BEGIN Records for processing

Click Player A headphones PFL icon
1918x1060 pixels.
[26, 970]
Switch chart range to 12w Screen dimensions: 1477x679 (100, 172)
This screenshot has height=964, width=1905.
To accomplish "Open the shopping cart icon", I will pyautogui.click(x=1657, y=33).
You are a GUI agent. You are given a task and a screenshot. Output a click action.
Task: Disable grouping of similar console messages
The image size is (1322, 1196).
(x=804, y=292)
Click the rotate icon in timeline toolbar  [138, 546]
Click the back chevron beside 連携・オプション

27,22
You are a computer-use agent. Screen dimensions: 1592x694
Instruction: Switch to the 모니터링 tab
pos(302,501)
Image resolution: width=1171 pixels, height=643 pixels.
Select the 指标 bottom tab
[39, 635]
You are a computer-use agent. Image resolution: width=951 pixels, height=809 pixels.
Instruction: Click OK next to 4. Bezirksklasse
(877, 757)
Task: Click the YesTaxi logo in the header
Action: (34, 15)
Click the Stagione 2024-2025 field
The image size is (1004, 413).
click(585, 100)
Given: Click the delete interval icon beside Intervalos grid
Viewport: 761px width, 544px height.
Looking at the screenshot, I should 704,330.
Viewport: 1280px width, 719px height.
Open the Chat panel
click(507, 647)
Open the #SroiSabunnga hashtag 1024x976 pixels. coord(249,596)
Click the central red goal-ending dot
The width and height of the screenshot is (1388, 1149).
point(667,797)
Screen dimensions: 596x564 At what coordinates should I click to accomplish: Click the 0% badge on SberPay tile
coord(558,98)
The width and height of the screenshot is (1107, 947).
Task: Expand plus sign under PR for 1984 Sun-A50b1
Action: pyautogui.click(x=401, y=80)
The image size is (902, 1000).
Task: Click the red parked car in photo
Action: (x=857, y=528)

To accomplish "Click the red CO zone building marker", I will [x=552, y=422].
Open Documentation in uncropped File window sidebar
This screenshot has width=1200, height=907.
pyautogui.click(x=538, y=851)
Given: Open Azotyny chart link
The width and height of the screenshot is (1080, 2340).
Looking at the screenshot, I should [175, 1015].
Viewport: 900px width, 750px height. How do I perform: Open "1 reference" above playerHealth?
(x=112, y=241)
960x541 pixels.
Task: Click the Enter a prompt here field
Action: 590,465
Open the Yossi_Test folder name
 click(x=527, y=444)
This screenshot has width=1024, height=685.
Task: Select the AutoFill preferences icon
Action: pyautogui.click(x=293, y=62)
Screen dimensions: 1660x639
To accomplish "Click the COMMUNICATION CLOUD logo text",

END Records for processing

Your goal:
Search the entries for the word "chart" and gather every line where it appears.

Response below:
Switch chart range to 12w Screen dimensions: 1477x679 (100, 172)
Given: Open Azotyny chart link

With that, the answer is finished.